===== Text provided

HISTORY 381
WORLD WAR, FASCISM, & MODERNISM:
WESTERN EUROPE, 1914-1945
Semester: Fall 2006
Time:    MWF 1:00-1:50 
Place:   Main 104
Web Page: http://webs.wofford.edu/whisnantcj/
Professor: Dr. Clayton Whisnant
Office: Main 105
email: whisnantcj@wofford.edu
phone: x4550
office hours: MWF 9:00-10:00
TTR 9:30-11:00
or by appointment

 CONTENTS         

Course Description Texts Grading
Attendance Policy Other Remarks Class Schedule

COURSE DESCRIPTION     

Course Goals

In this course, students will study the events that defined the twentieth century for Europe and the rest of the world.  Besides examining the crucial events that affected Western Europe in the first half of the twentieth century--World War I, the threat of communism, the rise of fascism, the Great Depression, and World War II--this course will consider several major questions:

Because all of these questions have generated a tremendous amount of debate among historians, this course will also spend some time on comparing and evaluating the various ideas and theories that have developed around these questions.  The goal will be to consider how historians formulate theories, what evidence they consider, and how they defend their arguments against criticism.

Course Objectives

To meet the goals of the course, students will have to successfully write two papers that will force them to integrate knowledge acquired from lectures and textbooks and also pass three in-class exams that will test their knowledge of a) basic terms, b) historical figures and organizations, c) key events that have shaped Western Europe in the early twentieth century, and d) the cause & effect relationships that have given shape to the course of European history between 1914 and 1945..

Technology Skills

All papers in the class will need to be written on a Computer word-processor.  Students will also need some basic knowledge of web browsers in order to be able to find and utilize material on the on-line version of this syllabus.

==========
===== Data rows

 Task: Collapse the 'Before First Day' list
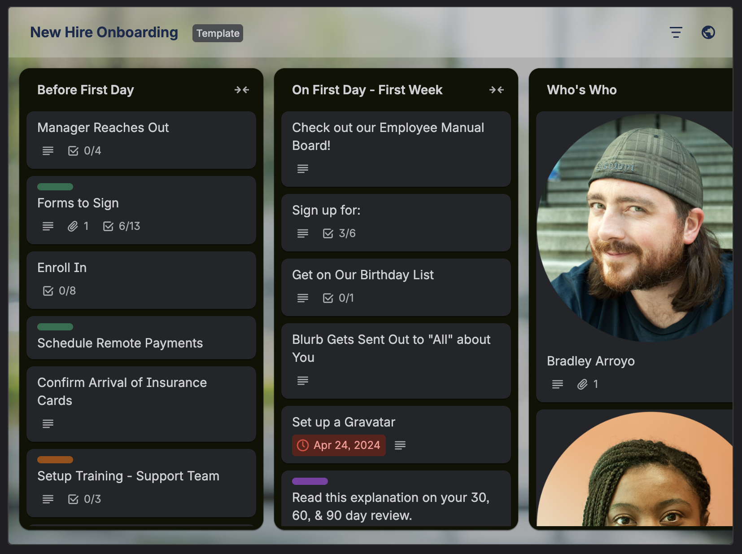pyautogui.click(x=242, y=90)
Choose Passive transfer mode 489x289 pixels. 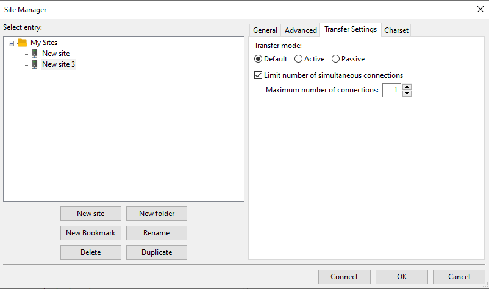click(x=336, y=59)
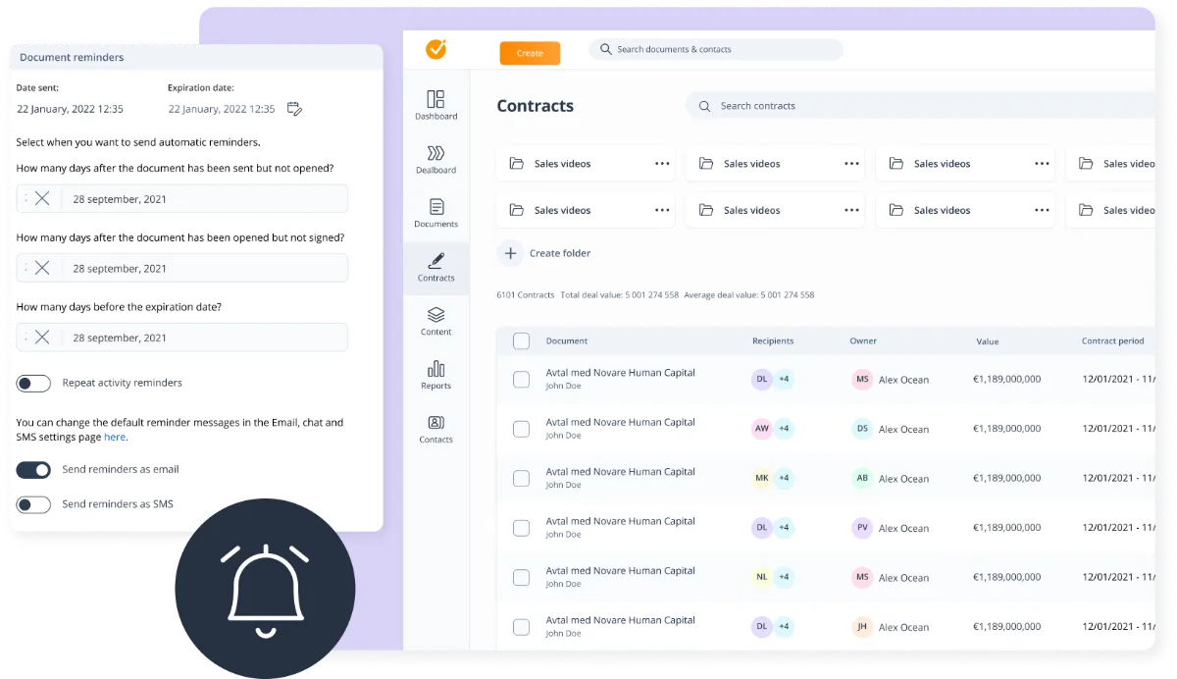Open the Dashboard from the sidebar
Screen dimensions: 1177x679
click(435, 104)
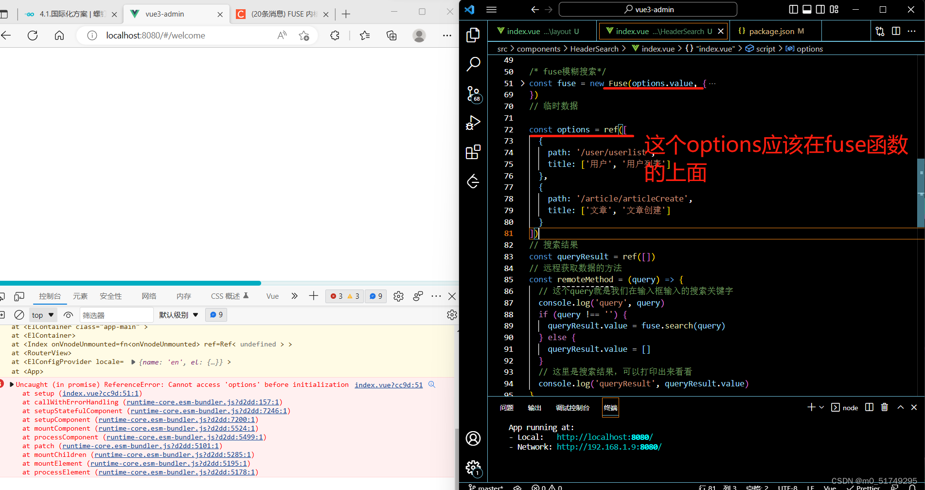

==========

* Exercise tasks
[1] According to the syllabus, how many in-class exams must students pass?
[2] Quote the syllabus word for word, starting with "To meet the" and going on through "of this syllabus.".
Answer using only the syllabus, not the items.

* Answers provided
[1] Three.

[2]
To meet the goals of the course, students will have to successfully write two papers that will force them to integrate knowledge acquired from lectures and textbooks and also pass three in-class exams that will test their knowledge of a) basic terms, b) historical figures and organizations, c) key events that have shaped Western Europe in the early twentieth century, and d) the cause & effect relationships that have given shape to the course of European history between 1914 and 1945..

Technology Skills

All papers in the class will need to be written on a Computer word-processor.  Students will also need some basic knowledge of web browsers in order to be able to find and utilize material on the on-line version of this syllabus.